Records from a pointing dataset
----------------
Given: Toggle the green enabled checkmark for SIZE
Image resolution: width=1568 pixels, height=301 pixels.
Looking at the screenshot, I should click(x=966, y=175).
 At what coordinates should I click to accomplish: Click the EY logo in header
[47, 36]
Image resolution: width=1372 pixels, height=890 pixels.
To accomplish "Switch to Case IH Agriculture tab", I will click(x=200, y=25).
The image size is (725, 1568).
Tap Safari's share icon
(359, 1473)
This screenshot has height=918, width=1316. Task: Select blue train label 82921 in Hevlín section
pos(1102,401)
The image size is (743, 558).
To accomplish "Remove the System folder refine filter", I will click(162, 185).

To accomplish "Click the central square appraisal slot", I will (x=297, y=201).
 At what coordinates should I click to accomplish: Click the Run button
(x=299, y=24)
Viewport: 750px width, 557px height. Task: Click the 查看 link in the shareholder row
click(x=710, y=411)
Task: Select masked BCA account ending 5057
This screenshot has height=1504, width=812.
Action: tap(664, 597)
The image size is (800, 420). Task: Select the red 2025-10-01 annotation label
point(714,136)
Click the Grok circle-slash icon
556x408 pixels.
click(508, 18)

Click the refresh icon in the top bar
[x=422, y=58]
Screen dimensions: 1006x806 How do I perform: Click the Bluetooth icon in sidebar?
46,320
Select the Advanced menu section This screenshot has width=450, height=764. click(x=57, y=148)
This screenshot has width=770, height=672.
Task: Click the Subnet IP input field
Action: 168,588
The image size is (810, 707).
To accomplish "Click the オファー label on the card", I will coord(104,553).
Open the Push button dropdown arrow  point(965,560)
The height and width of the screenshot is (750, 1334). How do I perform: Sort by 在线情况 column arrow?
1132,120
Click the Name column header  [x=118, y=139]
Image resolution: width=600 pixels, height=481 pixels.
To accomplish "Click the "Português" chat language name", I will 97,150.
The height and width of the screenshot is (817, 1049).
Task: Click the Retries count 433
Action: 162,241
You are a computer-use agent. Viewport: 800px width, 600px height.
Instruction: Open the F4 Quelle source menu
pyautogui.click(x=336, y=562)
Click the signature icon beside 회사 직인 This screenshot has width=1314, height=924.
----------------
--- WHAT YOU SHOULD DO ---
Please write out the material again, starting at the line that contains "This screenshot has height=918, width=1316." and stopping after the line that contains "will click(162, 185).". Raise every coordinate in the answers by 40 and leave the rest of those lines unchanged.

--- TASK ANSWER ---
This screenshot has height=918, width=1316. Task: Select blue train label 82921 in Hevlín section
pos(1142,441)
The image size is (743, 558).
To accomplish "Remove the System folder refine filter", I will click(202, 225).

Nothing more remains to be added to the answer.